(What the task asks): With pictures left out, output exactly the lines from the line holding "Task: Click Laura Raupp's avatar photo" through the end of the data, both included.
---- Available records
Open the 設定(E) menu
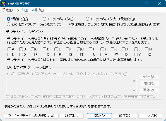Screen dimensions: 166x121 click(8, 10)
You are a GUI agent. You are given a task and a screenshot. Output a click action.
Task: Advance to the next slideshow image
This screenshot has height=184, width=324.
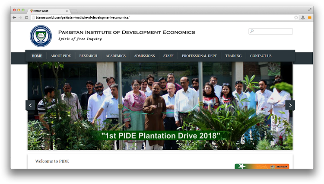[290, 105]
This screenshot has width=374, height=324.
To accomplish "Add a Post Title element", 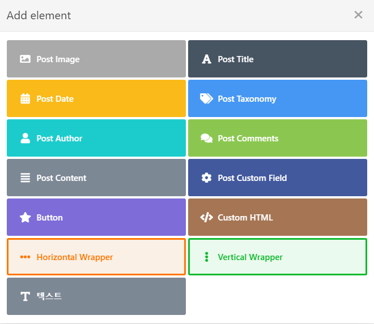I will pos(277,59).
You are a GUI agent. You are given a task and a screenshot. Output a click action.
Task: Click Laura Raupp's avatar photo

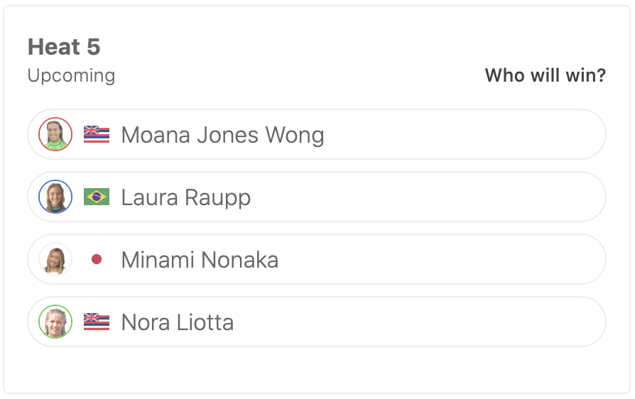(x=55, y=197)
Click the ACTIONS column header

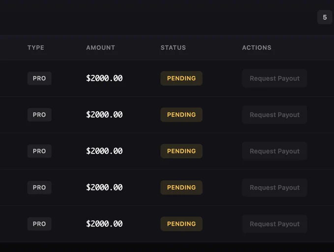(x=257, y=48)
--------
(Response for this exercise):
Task: Click Laura Raupp's avatar photo

(x=55, y=197)
Click the ACTIONS column header

(x=257, y=48)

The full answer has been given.